Exercise brief
For this exercise, output exactly the lines from the opening line of the listing through the line with "Given: Click the Traduzido do russo por link", skipping pictures.
---
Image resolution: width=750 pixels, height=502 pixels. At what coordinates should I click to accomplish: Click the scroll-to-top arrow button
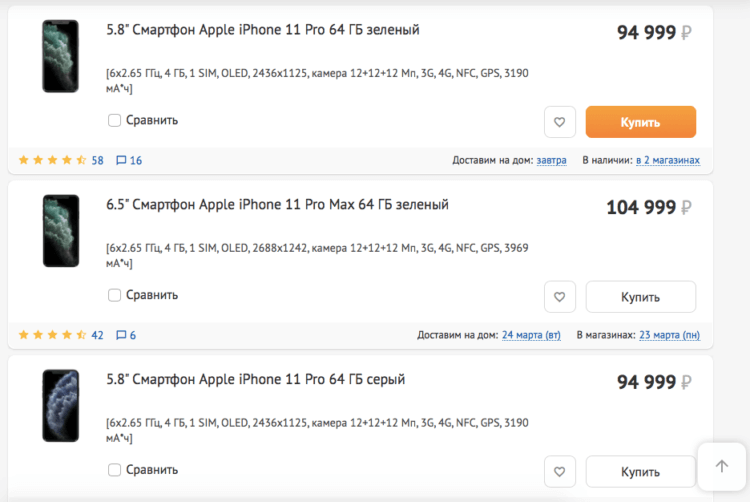click(722, 466)
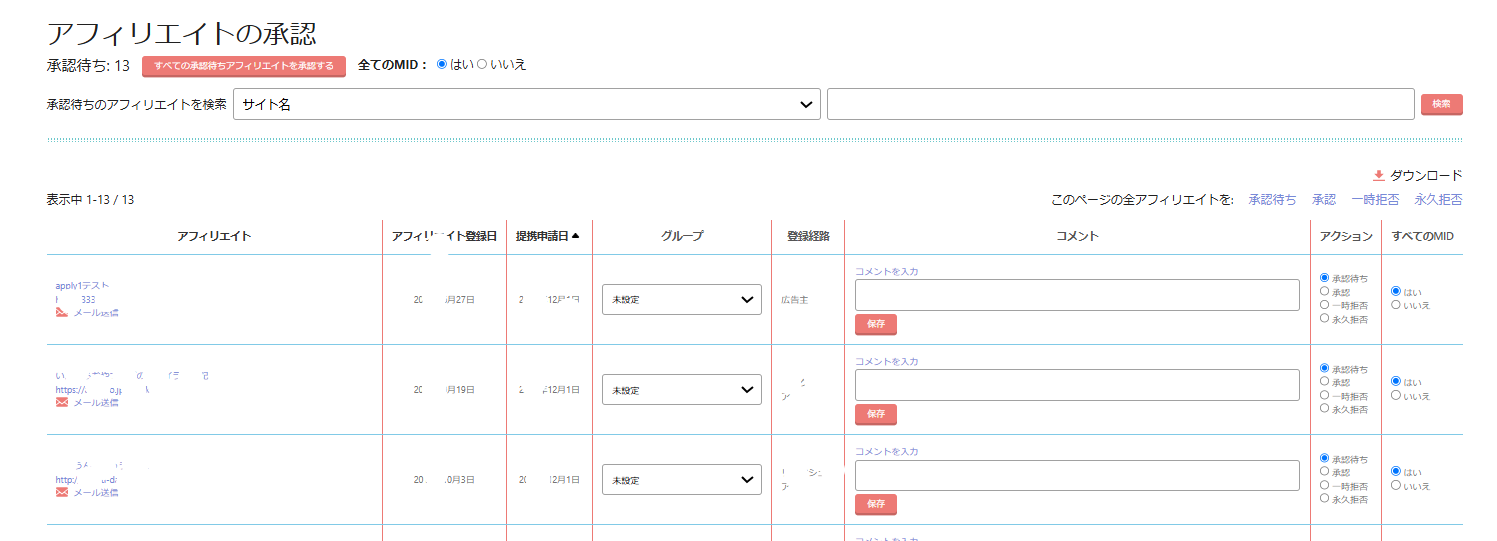Click the 永久拒否 bulk action link

(1438, 200)
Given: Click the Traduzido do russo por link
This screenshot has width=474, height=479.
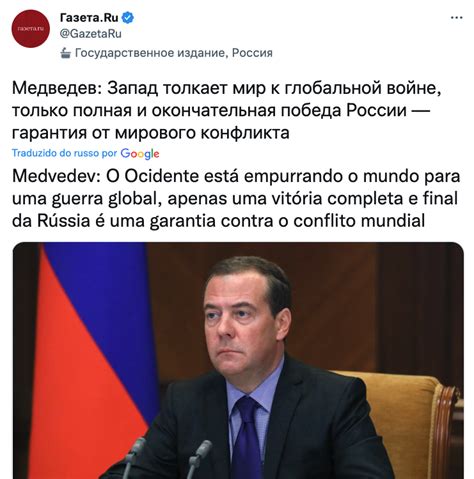Looking at the screenshot, I should (x=64, y=153).
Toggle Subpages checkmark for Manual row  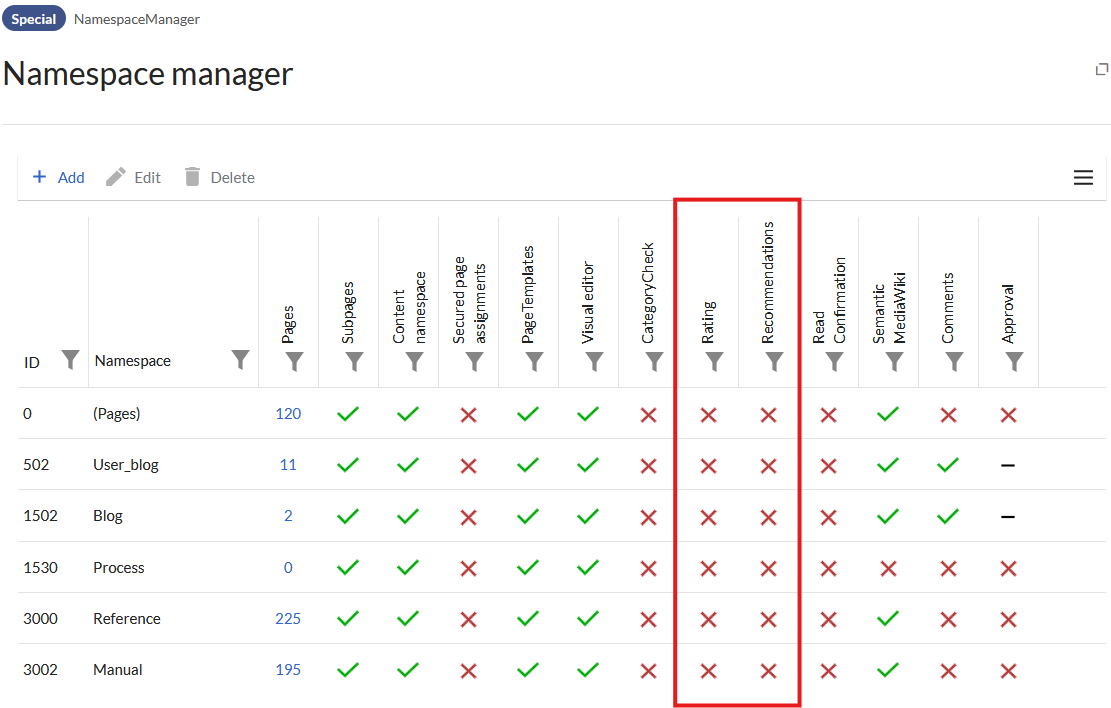click(348, 670)

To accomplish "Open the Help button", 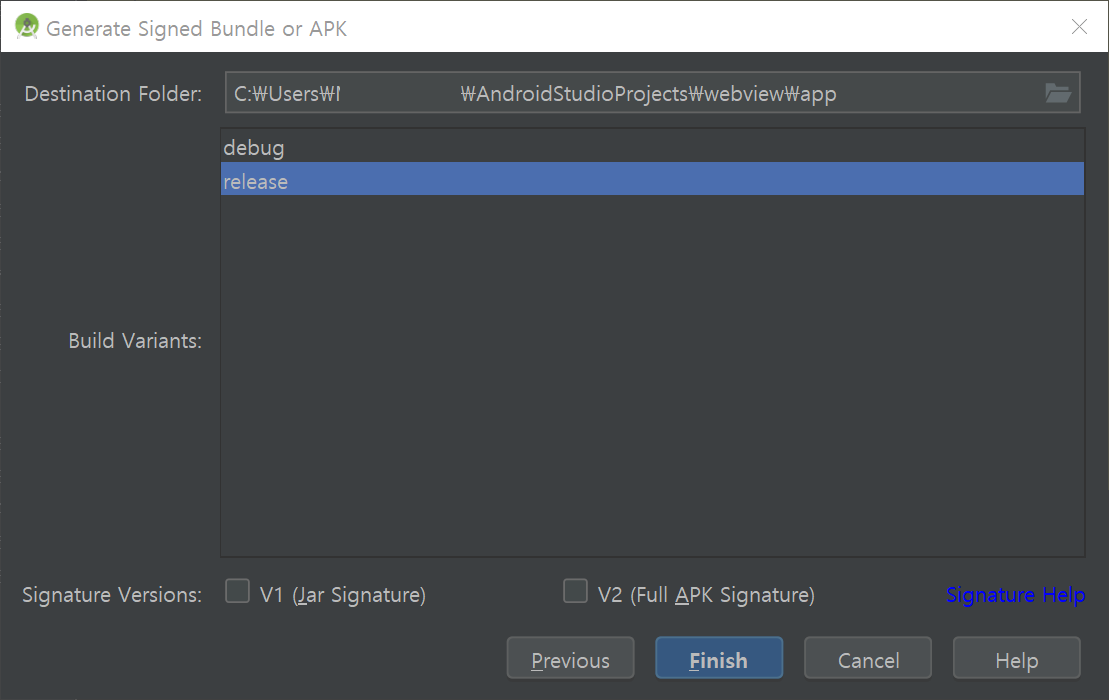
---
Completed task
Image resolution: width=750 pixels, height=502 pixels. At what coordinates should I click to accomplish: Click the scroll-to-top arrow button
click(722, 466)
Click the 永久拒否 bulk action link

(1438, 200)
Given: Click the Traduzido do russo por link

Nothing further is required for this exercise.